Again, meditating on all the random people I see around me throughout a day and wondering what's their motivation. Why are they doing this? Why do they do what they do? And no matter what I can imagine, my own response is that I certainly do not want whatever they have. I don't want their motivation or reason why they strive for whatever they do. I don't want to be them.
I don't want to leave a body. I don't want to leave a body that someone, I don't know who, might be asked to come identify. I don't want to leave any physical evidence of my gross bodily existence. I don't want any identification with a body suggesting that was me, when it certainly wasn't. Whatever physical remains I may leave wasn't me nor anything anyone should identify as me. I desperately do not want to leave a body.
While I was in the U.S., I read the book Old Souls: Compelling Evidence From Children Who Remember Their Past Lives. I wish the author used the word "testimony" in the title instead of "evidence". As testimony, it is compelling. As evidence, it's easy or possible to discount. It doesn't prove anything. The author of the book is a journalist who accompanies a professor, whose main body of work is focused on gathering testimony of children who claim they remember their previous life, on what may be his final rounds of gathering such testimony.
The approach is as scientific as it gets for the topic, with numerous checks to weed out "tainted" testimony. The criteria for credibility is pretty strict, and that's what makes the testimony compelling. If there's a risk of susceptibility to suggestion in a case, it's not given much weight. That goes to my criticism of the film Unmistaken Child, where it's shown that a child remembers his past life as a high ranking lama, but it's not discounted that the memories were suggested by the people around him.

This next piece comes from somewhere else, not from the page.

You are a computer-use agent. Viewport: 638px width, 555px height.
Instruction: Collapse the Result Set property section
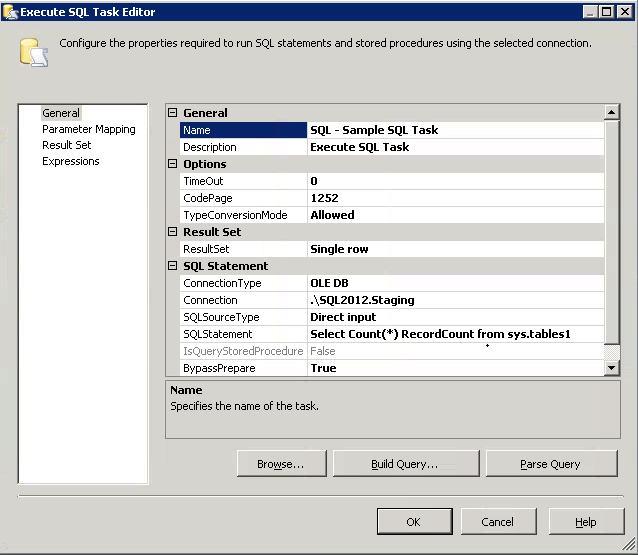[172, 232]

In fact, as Tibetan literature is replete with cases of past life remembrances, I liked that this book doesn't even have a hint of mention of Tibet. It's such a part of Tibetan culture that it is all suspect and not even worth mentioning. That's how strict the criteria are in this book.
I liked that there is consistency in the cases: all of the children's testimonies recall a violent or unnatural death. To me, that suggests that if an experience is traumatic enough, the psychic or karmic imprint can survive the destruction of one physical construct of a person and can carry over despite a new physical brain constructed in another body.

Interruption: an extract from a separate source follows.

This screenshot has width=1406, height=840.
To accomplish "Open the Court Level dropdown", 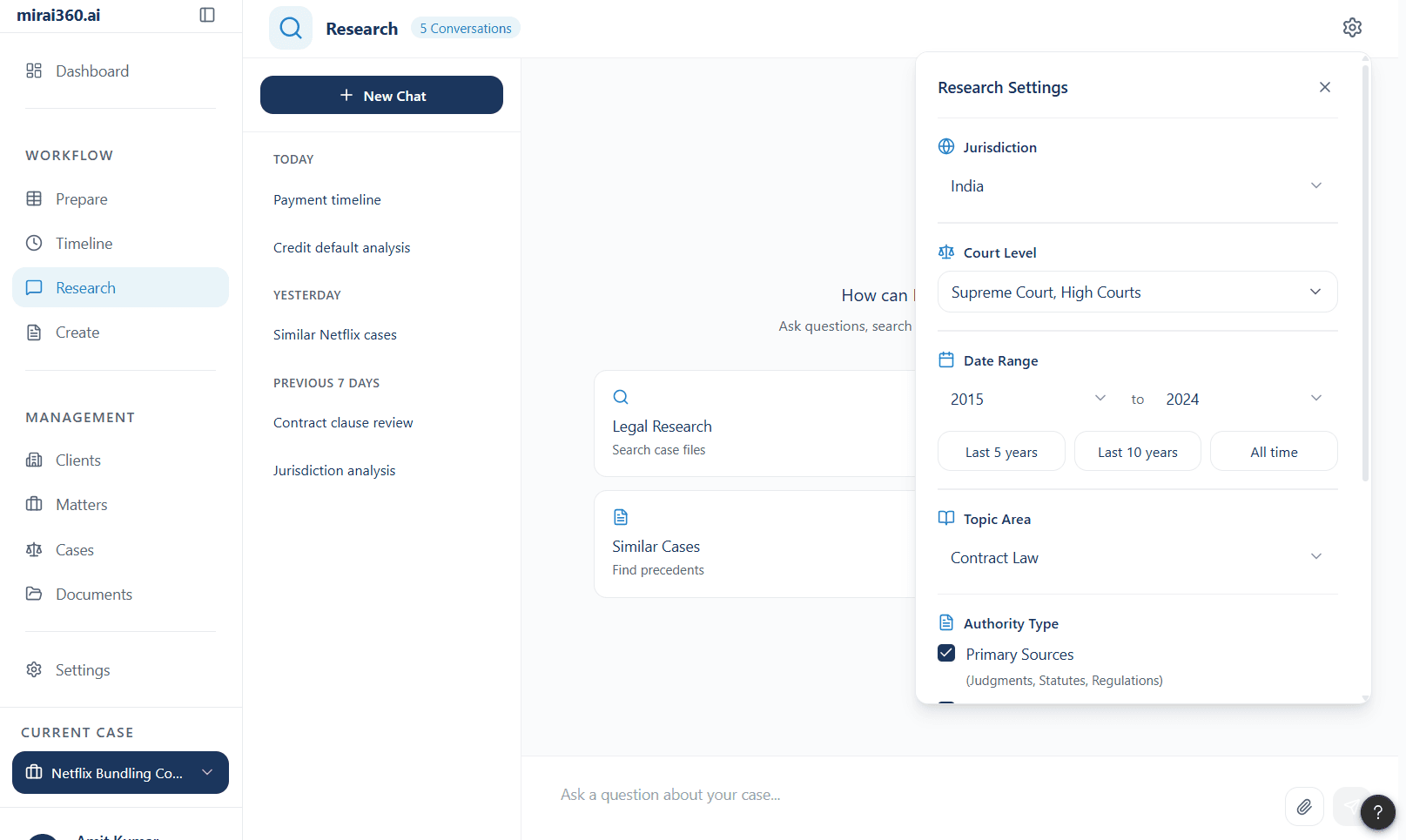I will coord(1136,292).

The theory might go that we generally don't remember past lives because the information is lost with the dissolution of: first, our physical bodies and brains at the death of our physical selves; and then second, our consciousness, our true selves, our enlightened selves, our selves that is the basic energy of the universe from whence we come, which generally is not part of the software that is naturally installed when sperm hits egg and a new biological being is created with a completely new brain architecture.

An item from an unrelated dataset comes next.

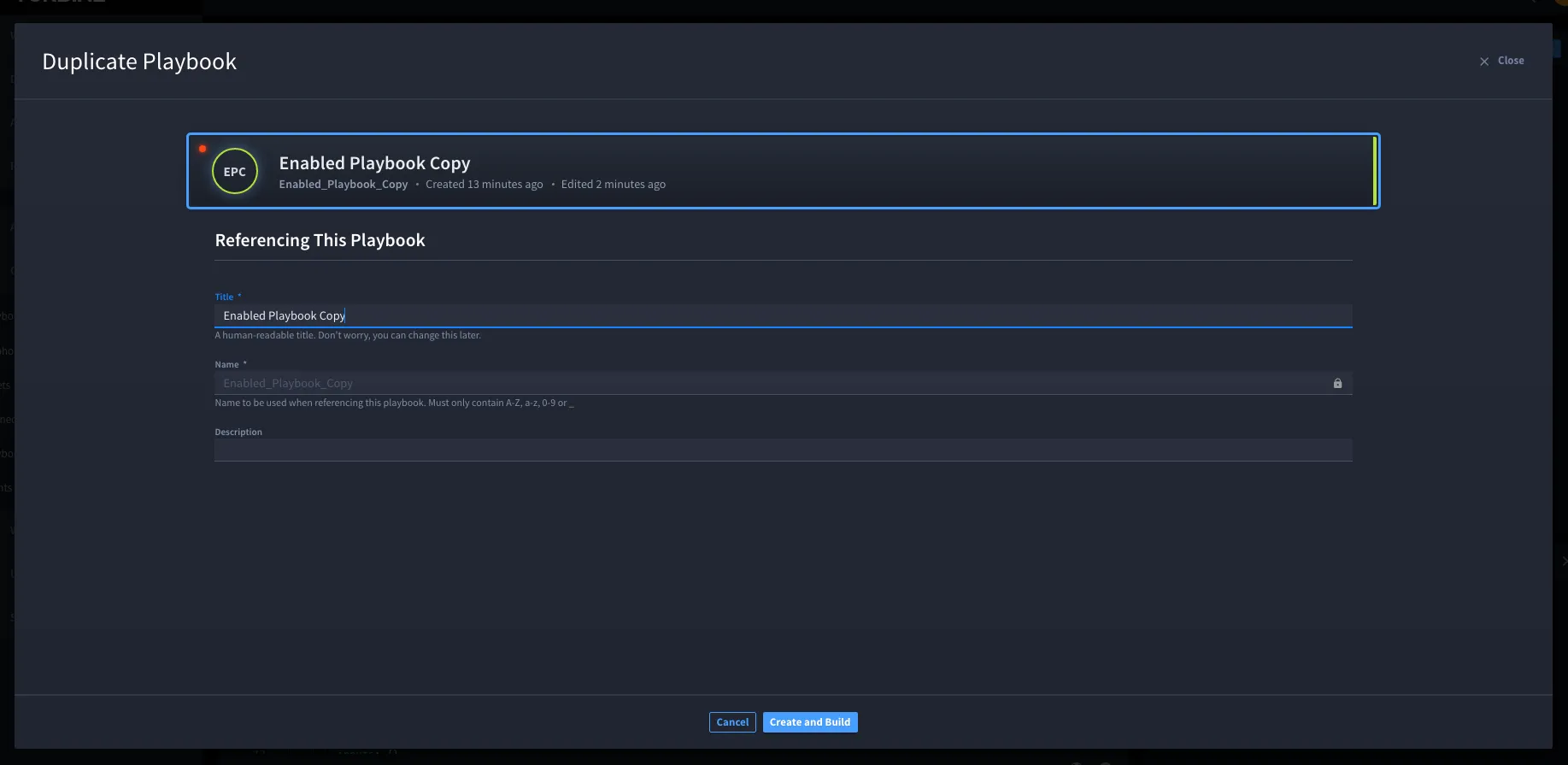This screenshot has width=1568, height=765.
Task: Click the Enabled_Playbook_Copy name in the card
Action: tap(344, 185)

Actual memories are all erased. What generally does carry over is karma – the deep-seated, ingrained habits and personality of what we've done and who we were that characterized our behavior and being. But we generally can't attribute those things to anything in our new life (unless we consider reincarnation). It's just who we are, but it's still pretty plastic and can be countered by our new environment and personality.
What this book suggests is that a violent death, or a death with a heavy impression, can carry over more readily because of that severe, psychic imprint. You tend to remember the shit that happens to you in death as well as life. In general, perhaps suicides also fall into this category. Suicides are often accompanied by tragic circumstances or extreme negative emotions. Hm. I don't remember any of the cases in the book as being suicides, but that's not fatal. There are any number of reasons on this slippery topic why suicides weren't part of the sample.
If I commit suicide, it won't be tragic and I hope to have tamed my negativity. If I commit suicide, I imagine euphoria. The idea of dying still makes me happy in a way that I can't explain.